■ BRIEF ■
Your reply should reproduce all the data below exactly while excluding the pictures.

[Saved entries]
....

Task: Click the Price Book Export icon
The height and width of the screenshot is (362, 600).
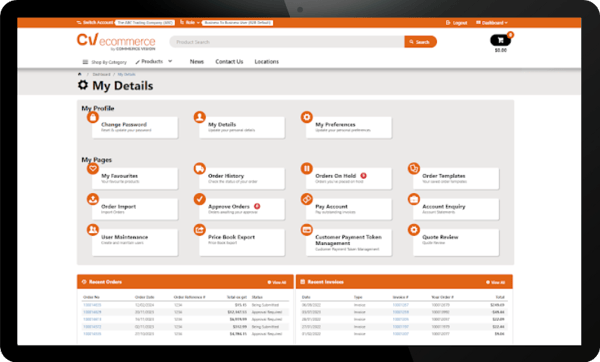Action: [x=199, y=230]
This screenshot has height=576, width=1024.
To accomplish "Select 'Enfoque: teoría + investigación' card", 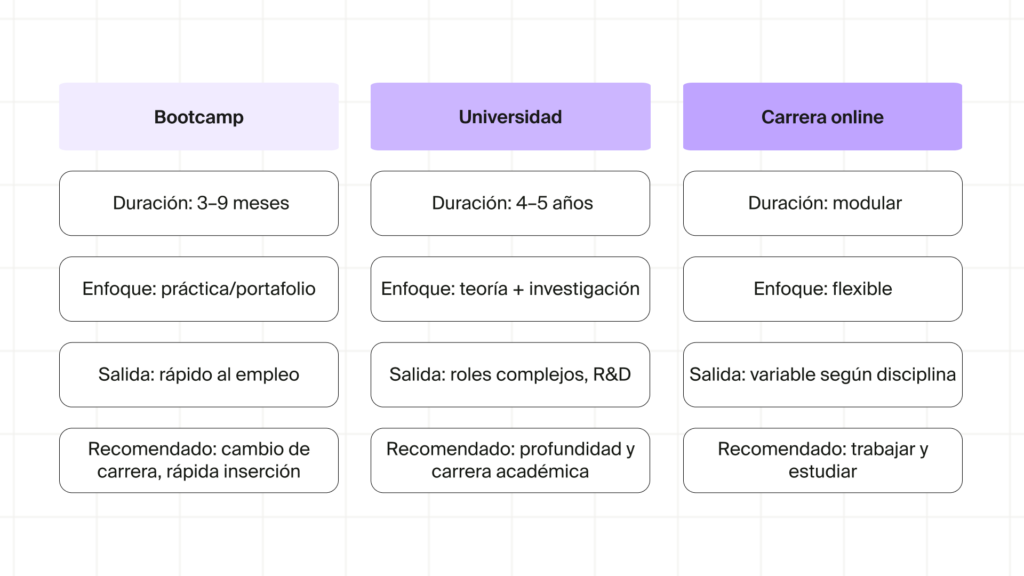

....

■ YOUR SOLUTION ■
Task: Click the Price Book Export icon
The height and width of the screenshot is (362, 600).
Action: [x=199, y=230]
This screenshot has height=576, width=1024.
To accomplish "Select 'Enfoque: teoría + investigación' card", 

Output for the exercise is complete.